Vuelvo a mi pila de libros después de la interrupción. Finnding Nemo, el capitán. O Salinger, en realidad, porque qué casualidad que es justo uno de los tesoros que busca Adriana después de haber leído a Bukowski. Cuál es nuestra sorpresa cuando el chico en cuestión, ya con su Señor de las moscas guardado en su correspondiente bolsa, interrumpe de nuevo mi ardua búsqueda.

«De verdad que no sé cómo agradecértelo». Yo, que soy tímida de naturaleza y de vergüenza fácil, le digo como puedo que no hay de qué, hombre, que ya ves tú lo que me costaba decirle que el libro estaba ahí, esperándole, que es lo que tiene esa librería, que a veces te da sorpresas así de bonitas. Pero él sigue insistiendo. Y ante mis «de nada, hombre, de nada» pronuncia una frase que me deja tan perpleja que hace que me gire instantáneamente hacia Adriana en busca de una respuesta a una pregunta que no llegué a formular. «Déjame que al menos te invite a un libro».

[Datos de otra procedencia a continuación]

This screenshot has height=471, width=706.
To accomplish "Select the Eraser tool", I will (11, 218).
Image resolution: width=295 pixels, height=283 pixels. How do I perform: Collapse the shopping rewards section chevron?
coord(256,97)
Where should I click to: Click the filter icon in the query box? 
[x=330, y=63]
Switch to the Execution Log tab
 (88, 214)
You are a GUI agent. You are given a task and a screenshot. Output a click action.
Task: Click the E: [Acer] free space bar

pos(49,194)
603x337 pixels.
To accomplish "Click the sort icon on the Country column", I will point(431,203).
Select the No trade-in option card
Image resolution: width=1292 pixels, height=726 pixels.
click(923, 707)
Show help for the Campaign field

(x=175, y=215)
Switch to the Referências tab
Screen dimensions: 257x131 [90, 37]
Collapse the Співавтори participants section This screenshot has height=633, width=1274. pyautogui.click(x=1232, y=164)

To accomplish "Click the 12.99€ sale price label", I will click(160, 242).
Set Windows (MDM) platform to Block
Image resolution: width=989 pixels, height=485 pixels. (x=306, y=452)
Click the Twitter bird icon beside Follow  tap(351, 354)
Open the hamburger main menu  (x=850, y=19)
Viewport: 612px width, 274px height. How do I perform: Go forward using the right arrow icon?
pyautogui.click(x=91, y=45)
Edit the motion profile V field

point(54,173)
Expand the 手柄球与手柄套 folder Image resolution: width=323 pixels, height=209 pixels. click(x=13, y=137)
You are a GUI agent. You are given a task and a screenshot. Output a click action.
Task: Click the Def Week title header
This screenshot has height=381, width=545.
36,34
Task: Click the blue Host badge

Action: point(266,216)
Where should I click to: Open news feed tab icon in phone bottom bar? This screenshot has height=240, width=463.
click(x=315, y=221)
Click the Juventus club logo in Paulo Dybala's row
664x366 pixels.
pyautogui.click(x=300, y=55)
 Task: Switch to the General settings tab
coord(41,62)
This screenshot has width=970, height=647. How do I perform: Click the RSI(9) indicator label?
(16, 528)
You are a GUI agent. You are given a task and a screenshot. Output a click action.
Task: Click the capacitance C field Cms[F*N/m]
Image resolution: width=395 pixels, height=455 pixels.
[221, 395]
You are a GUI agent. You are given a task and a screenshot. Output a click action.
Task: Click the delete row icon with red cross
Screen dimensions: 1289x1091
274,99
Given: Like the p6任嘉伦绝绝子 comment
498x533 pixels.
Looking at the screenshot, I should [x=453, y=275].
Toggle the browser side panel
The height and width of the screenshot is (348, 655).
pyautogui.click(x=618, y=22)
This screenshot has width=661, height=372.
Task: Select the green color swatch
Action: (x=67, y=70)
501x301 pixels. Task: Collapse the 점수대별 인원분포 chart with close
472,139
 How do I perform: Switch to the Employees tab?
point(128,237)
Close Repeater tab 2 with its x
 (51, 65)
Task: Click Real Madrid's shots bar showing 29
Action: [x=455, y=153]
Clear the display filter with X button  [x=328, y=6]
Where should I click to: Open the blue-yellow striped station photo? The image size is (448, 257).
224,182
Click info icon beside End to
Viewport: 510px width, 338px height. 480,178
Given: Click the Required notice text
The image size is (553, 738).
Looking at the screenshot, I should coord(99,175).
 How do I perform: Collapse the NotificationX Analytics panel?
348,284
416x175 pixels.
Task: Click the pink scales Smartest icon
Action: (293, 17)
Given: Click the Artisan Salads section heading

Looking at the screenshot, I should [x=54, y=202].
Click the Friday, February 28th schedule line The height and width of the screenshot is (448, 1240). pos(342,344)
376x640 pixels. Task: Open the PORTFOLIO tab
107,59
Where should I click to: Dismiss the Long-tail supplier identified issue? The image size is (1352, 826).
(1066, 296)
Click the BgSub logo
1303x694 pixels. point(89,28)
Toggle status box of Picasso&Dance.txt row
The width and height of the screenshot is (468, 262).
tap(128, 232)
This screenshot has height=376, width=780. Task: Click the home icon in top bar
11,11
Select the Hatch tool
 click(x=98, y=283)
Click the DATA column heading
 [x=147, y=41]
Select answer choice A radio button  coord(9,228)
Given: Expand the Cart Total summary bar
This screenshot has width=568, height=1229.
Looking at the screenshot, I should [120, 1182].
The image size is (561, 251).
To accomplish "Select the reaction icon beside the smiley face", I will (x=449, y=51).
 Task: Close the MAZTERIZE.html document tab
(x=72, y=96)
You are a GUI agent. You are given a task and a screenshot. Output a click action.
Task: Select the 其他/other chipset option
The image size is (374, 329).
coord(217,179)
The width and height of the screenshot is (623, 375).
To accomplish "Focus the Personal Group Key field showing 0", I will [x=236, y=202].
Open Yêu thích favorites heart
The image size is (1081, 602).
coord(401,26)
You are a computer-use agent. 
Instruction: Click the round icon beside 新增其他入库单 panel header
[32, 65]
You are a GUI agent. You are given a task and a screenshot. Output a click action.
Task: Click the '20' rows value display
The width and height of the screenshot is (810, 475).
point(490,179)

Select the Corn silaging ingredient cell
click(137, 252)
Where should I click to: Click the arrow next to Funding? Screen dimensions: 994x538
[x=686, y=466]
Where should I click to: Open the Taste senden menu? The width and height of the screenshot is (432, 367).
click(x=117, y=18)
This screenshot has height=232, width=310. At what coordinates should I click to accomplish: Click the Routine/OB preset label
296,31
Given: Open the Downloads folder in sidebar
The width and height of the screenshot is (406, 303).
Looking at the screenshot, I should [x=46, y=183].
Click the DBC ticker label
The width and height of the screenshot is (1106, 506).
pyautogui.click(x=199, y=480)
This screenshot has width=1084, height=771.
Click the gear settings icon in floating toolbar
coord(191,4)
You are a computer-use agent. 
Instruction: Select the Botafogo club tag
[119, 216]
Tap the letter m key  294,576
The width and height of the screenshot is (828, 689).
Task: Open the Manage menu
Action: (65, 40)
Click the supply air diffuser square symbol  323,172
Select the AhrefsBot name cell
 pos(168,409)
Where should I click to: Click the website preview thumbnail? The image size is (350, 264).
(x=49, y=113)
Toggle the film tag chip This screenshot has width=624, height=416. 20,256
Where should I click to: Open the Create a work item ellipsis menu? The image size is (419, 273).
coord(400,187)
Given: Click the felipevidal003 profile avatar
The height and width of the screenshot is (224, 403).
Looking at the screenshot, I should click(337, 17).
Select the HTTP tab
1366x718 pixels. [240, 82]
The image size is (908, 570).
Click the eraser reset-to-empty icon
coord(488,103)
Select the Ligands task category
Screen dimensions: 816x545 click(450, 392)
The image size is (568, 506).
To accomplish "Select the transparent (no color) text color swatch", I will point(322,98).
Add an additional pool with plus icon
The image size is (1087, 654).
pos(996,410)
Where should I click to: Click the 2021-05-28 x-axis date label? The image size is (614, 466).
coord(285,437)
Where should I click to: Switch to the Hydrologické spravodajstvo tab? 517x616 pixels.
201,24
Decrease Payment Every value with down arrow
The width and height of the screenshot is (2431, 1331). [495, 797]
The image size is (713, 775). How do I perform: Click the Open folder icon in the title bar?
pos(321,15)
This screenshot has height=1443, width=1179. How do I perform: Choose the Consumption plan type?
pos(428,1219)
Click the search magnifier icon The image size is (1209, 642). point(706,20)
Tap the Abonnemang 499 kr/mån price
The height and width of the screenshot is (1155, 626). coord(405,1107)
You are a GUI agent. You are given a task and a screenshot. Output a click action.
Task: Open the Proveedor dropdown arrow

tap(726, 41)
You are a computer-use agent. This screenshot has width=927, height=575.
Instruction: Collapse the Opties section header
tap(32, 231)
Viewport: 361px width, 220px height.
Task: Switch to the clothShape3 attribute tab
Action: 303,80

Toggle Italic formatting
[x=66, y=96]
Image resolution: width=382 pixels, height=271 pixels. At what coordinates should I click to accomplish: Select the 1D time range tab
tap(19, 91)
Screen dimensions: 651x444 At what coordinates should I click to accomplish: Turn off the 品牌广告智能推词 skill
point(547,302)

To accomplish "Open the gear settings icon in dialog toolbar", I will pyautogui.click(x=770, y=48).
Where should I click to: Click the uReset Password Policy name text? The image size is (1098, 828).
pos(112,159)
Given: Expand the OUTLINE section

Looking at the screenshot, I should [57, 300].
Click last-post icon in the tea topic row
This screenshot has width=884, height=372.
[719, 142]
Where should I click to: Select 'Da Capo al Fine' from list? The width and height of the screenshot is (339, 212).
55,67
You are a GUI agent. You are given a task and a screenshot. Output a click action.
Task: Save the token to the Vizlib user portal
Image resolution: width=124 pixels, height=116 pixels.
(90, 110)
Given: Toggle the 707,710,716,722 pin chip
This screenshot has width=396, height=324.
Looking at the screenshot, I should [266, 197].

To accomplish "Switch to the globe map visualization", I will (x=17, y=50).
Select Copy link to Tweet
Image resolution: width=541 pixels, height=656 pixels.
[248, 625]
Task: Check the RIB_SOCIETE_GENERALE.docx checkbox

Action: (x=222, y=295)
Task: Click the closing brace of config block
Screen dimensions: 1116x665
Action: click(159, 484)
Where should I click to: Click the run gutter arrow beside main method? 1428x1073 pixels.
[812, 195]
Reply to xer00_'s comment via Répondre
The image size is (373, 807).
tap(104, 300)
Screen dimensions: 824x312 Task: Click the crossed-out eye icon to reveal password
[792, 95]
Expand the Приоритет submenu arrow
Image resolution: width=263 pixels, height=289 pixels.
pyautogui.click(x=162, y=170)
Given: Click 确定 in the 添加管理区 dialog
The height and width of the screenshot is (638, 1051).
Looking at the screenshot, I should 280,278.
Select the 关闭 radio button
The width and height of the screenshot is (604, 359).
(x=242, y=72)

Fallo en el sistema. Había escuchado muchas veces lo de «te invito a un café», o a una copa o cosas por el estilo.Pero nunca el «déjame que al menos te invite a un libro». Entre estupor y miradas desconcertadas a Adriana, mientras el chaval seguía insistiendo, al final tuve que decirle que vale, que me invitase a un libro, pero que a mí todavía me quedaba un rato buscando en las estanterías. Cuál es mi sorpresa, de nuevo, cuando al ir a pagar mi tomo de libros (Hemingway, Highsmith y Fitzgerald), le encuentro esperando junto al mostrador, devorando ya las primeras páginas de su recién adquirido tesoro. Por un momento me planteo pagar y hacer con que no le he visto, pero levanta la vista de las páginas, esboza una sonrisa y me dice «¿ya estás lista?». Le digo que sí y me pregunta a qué libro puede invitarme de los que llevo. Le tiendo Suave es la noche y, mientras pago el resto de mis tomos, él le da al librero los dos euros y medio que cuesta el libro de Fitzgerald y lo mete en mi bolsa. Vuelve a sonreír, a darme las gracias y a desearnos un estupendo fin de semana para desaparecer raudo y veloz por la puerta rodeado de libros. De fondo, los Smiths. U Oasis, no me acuerdo.

«Vaya detalle ha tenido el chaval, ¿eh?», me dice el librero. Asiento. Porque no puedo hacer otra cosa. Mientras, pienso que a veces la vida te da ciertas sorpresas. De las buenas, digo. Y que cuánto mejor sería el mundo si se dijese más eso de «te invito a un libro».